Democrat and Chronicle – March 5, 2012 – There was no telling how large the following for WGMC 90.1 FM would become when it started as a 10-watt school radio station in 1973. There’s also no telling what the future holds for WGMC. It’s that dynamic that makes pledge drives at one of America’s few remaining jazz radio stations essential. About half of its $200,000 annual budget depends on donations from listeners. So to reach its initial $50,000 goal, WGMC is gearing up for two fundraising events, a Pancake Breakfast on Saturday and a station Open House on March 16. In addition, the first of two annual on-air pledge drives begins March 12. In his eight years as station manager, Rob Linton has learned to love jazz — as do most, if not all, of the 32-member mostly volunteer staff.

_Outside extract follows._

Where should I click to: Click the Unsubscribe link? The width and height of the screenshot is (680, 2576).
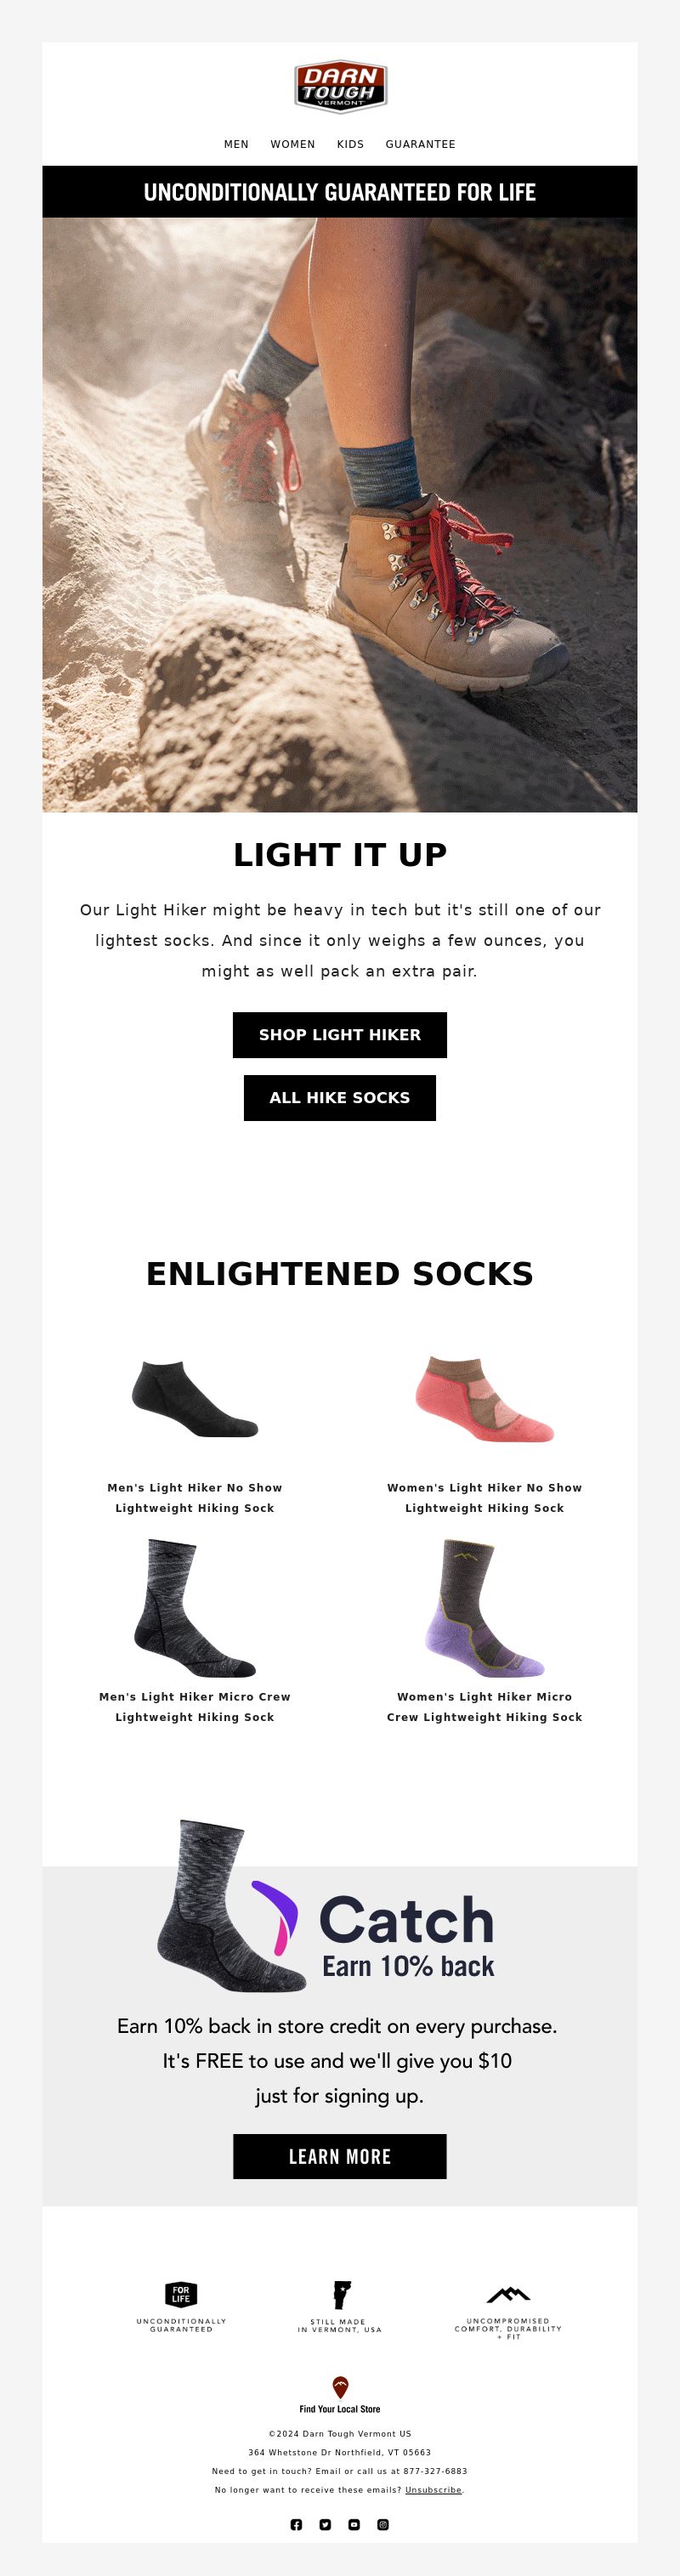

Asking for funds on-air to maintain the station is the first step in his goal of increasing the station’s reach and listenership.
“We don’t have a marketing budget,” Linton said, “so we can’t buy a billbord on 490 as much as I’d like to.”

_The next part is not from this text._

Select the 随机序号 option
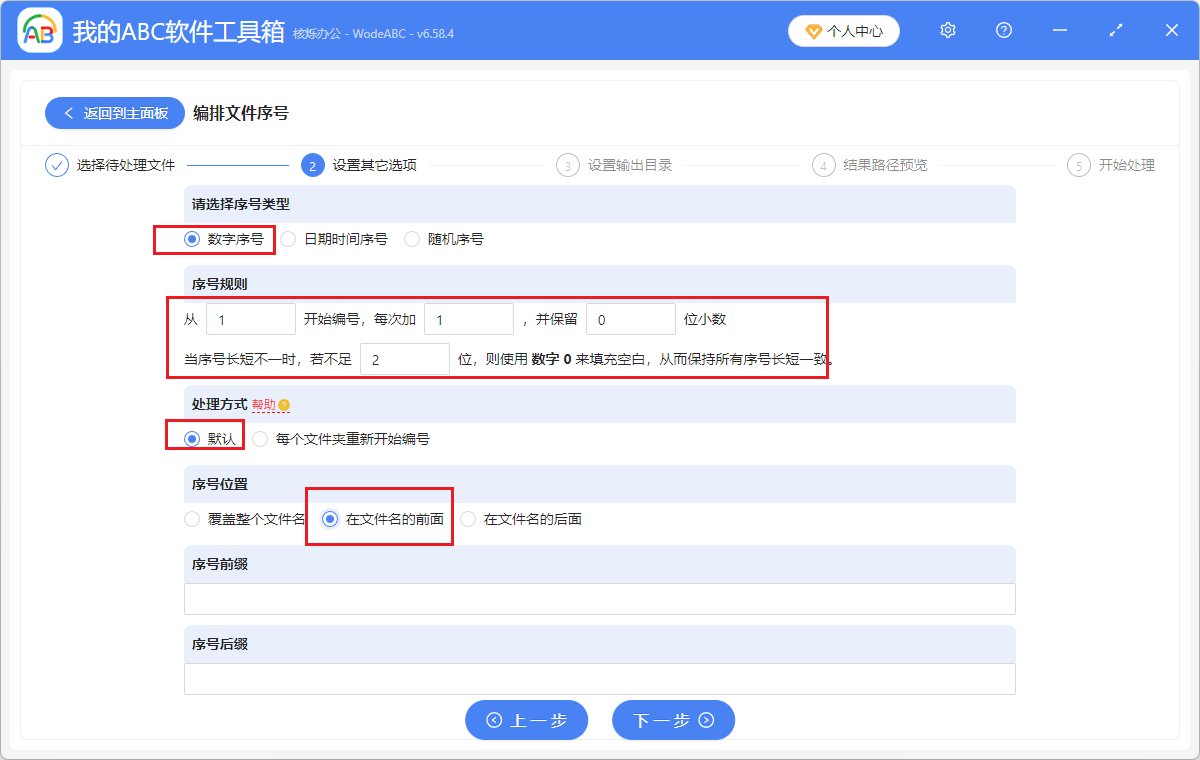click(x=412, y=238)
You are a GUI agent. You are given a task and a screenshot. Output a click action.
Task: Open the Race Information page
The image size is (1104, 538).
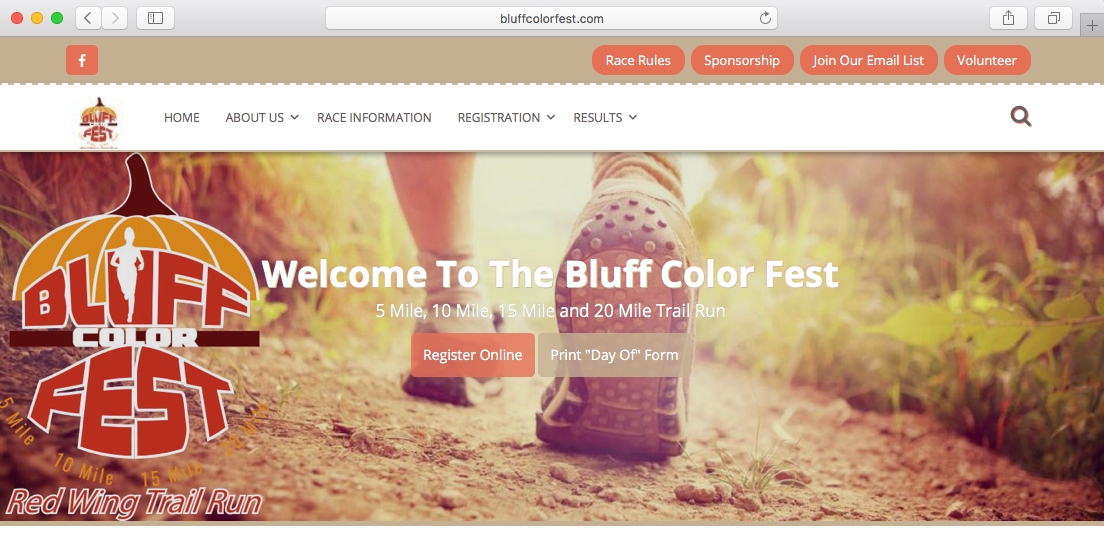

The station finished its expansion from 2,500 to its current 15,000-watt broadcast signal just before Linton joined the station in 2004.
WGMC, which has 20,000 to 25,000 listeners a week, can now be consistently heard in a roughly 50-mile radius of Greece; under certain circumstances, its broadcast signal can be heard in Toronto, Syracuse and Buffalo.

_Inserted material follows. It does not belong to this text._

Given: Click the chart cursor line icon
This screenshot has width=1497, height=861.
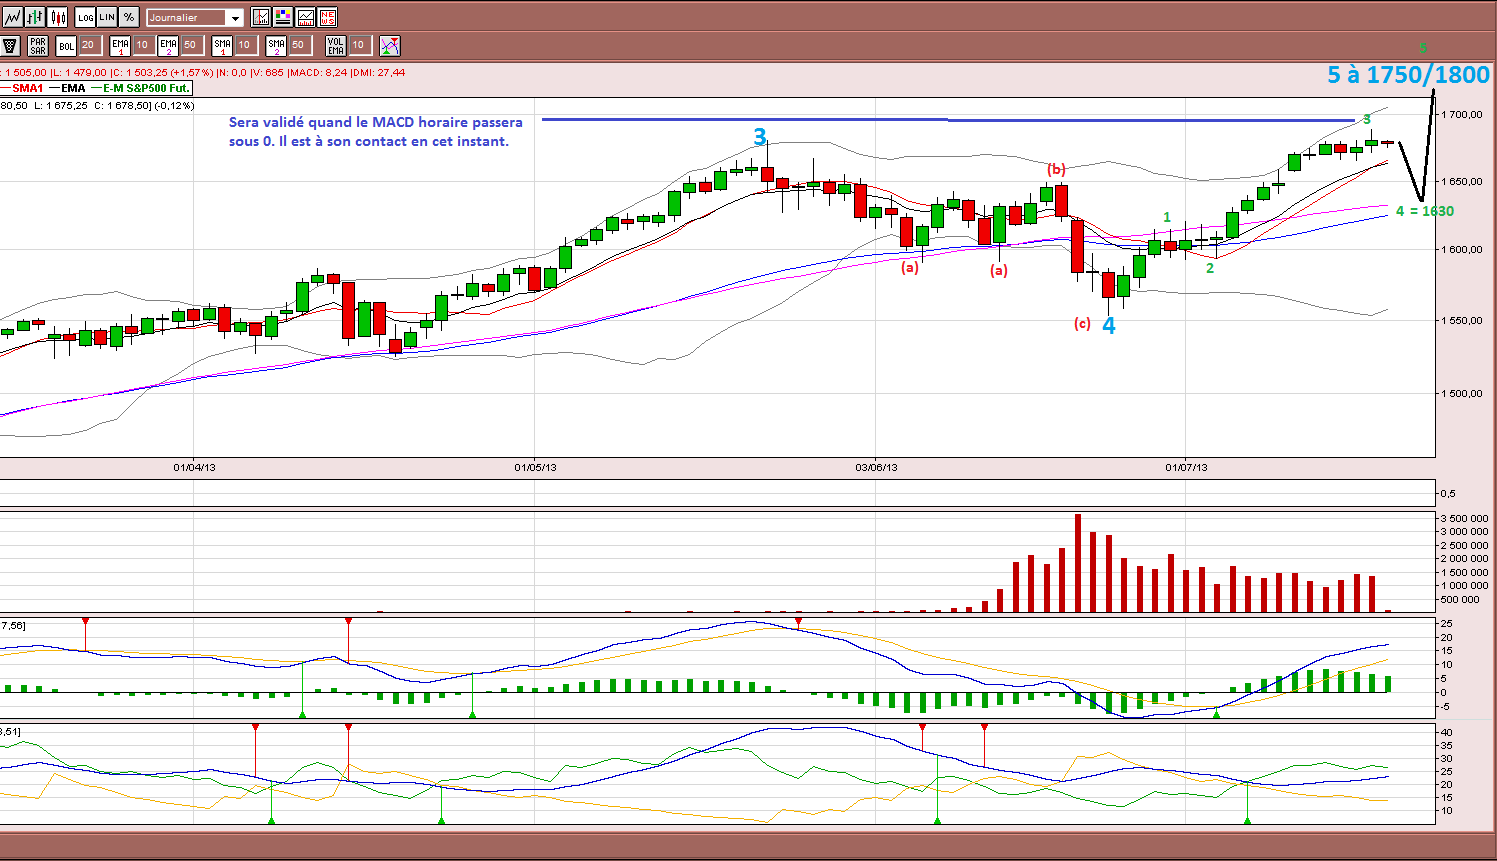Looking at the screenshot, I should point(261,17).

Yet, Linton said, there’s still a need for more local exposure.
“We still have a ton of people in the area who don’t even know a jazz station exists because they don’t travel to the left side of the dial much.”
In a perfect world, he envisions a 50,000-watt transmitter or expanding the audience through use of repeater frequencies that gather, repeat and extend existing signals into other areas.
There’s no telling when, or if, WGMC will ever become a 50,000-watt station, a vision Linton jokes about. “We have to be realistic,” he said, laughing.
So, Linton is taking smaller steps for now.
It is streaming online, giving the station a potential world-wide audience; it’s launched a web-based content app for Android and iPhone devices; and it’s exploring using Web streams for use with different niche jazz formats.
In the meantime, WGMC is upholding one of America’s original art forms. And they’re having fun doing it.
Unlike some commercial stations, which are programmed to operate via computer, there’s a live staff member at WGMC at least 18 hours a day.
Thanks to Linton and music director Derrick Lucas, all of the station’s deejays — like Dave Enright of Irondequoit, who hosts a Thursday night music show — has the run of the station’s library of about 10,000 CDs and 5,000 vinyl LPs, so chances are good that an obscure artist or song, can be played.
“He (Linton) makes doing this job a lot of fun,” said Enright.
No matter what direction the station goes, there’s one thing jazz enthusiasts won’t have to worry about.
When the station considered changes to its straight-ahead jazz format a while back, Linton surveyed listeners concerning the possible addition of “smooth jazz” selections — and avid classic jazz listeners pretty much freaked.
“These people got mad,” said Linton. “(They said) ‘How dare you bring in smooth jazz?!’ … The people went nuts! I learned my lesson from that.”